Charles Milliard, PDG de la Fédération des chambres de commerce du Québec

« Surtout, poursuit-il, que ce n’est pas une invention qu’on fait, on s’inspire de ce qui se fait ailleurs. »

La Chambre de commerce du Montréal métropolitain a tenu des propos similaires.

« Du point de vue de la Chambre, tout ce qui peut contribuer à réduire l’incertitude est bienvenu, parce que ça aide les entreprises à prendre les décisions les plus éclairées possible. Nous invitons le gouvernement à s’inspirer de l’Allemagne, qui a défini des critères pour le reconfinement », indique Michel Leblanc, président et chef de la direction de la Chambre de commerce du Montréal métropolitain.

Pas de seuils

En point de presse, la semaine dernière, La Presse a demandé au directeur national de santé publique Horacio Arruda et au premier ministre François Legault quels indicateurs seront suivis pendant le déconfinement pour savoir s’il faudra éventuellement resserrer la vis et réinstaurer certaines règles.

« Écoutez, ça va être en lien avec l’observation d’éclosions qui pourraient être rattachées aux mesures qu’on met en place », a répondu Horacio Arruda, sans avancer de seuils chiffrés.

Benoît Mâsse, professeur à l’École de santé publique de l’Université de Montréal, estime aussi que Québec devrait dévoiler des règles claires à ce sujet.

« Quel va être le critère pour déclarer qu’on doit réappliquer les freins ? Ce critère sera-t-il gardé secret ? Et devra-t-on attendre les points de presse quotidiens pour savoir si on sera reconfinés le lendemain ? », s’interroge le spécialiste.

Comme citoyen ou directeur d’école et d’entreprise, ça serait très utile de connaître ce critère, ne serait-ce que pour planifier et anticiper ce qui s’en vient.
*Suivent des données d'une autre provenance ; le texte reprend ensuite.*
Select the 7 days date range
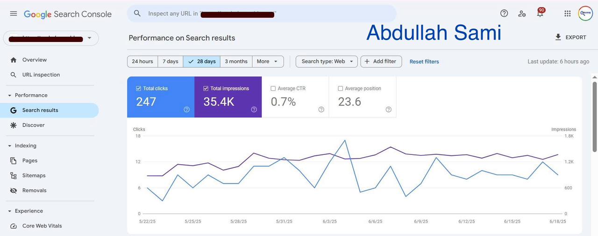The height and width of the screenshot is (236, 598). pyautogui.click(x=170, y=62)
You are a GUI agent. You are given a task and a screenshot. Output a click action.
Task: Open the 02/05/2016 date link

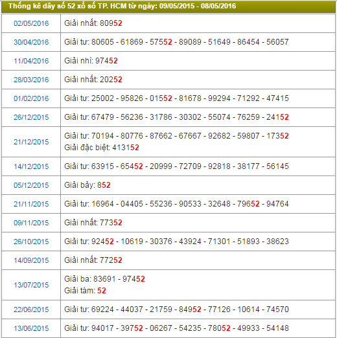point(31,23)
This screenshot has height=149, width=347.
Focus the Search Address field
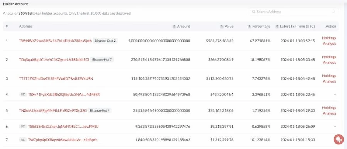coord(294,12)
Benoît Mâsse, professeur à l’École de santé publique de l’Université de Montréal

« Pour une famille, souligne-t-il, est-ce qu’elle veut prendre le risque de mettre un dépôt sur la location d’un chalet en juillet ? Tout un chacun, nous n’avons pas tous la même tolérance aux risques, et il serait très utile de connaître ce critère. »
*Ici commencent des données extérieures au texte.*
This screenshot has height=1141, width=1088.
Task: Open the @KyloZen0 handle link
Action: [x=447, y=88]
À la Fédération des commissions scolaires du Québec, on se montre satisfait des règles en place pour gérer le déconfinement. « Les directives reçues du gouvernement prévoient que si un cas de COVID-19 est suspecté dans un établissement (élève ou employé), la personne doit être isolée dans une pièce prévue à cet effet. De plus, une trousse d’urgence prête à être utilisée en situation de COVID est disponible dans chaque établissement. Le cas échéant, les écoles devront suivre les indications et recommandations émises par la Santé publique. Cette procédure nous convient », dit Caroline Lemieux, directrice des communications et des affaires publiques de la fédération.

En France, un haut fonctionnaire chargé d’élaborer la stratégie de déconfinement a prévenu dans un document qu’un « reconfinement en urgence doit être anticipé ».

« La possibilité d’une réversibilité des mesures doit ainsi toujours pouvoir être offerte et l’éventualité d’un reconfinement en urgence doit rester dans les esprits et être anticipée par les pouvoirs publics », a précisé le fonctionnaire en question, Jean Castex.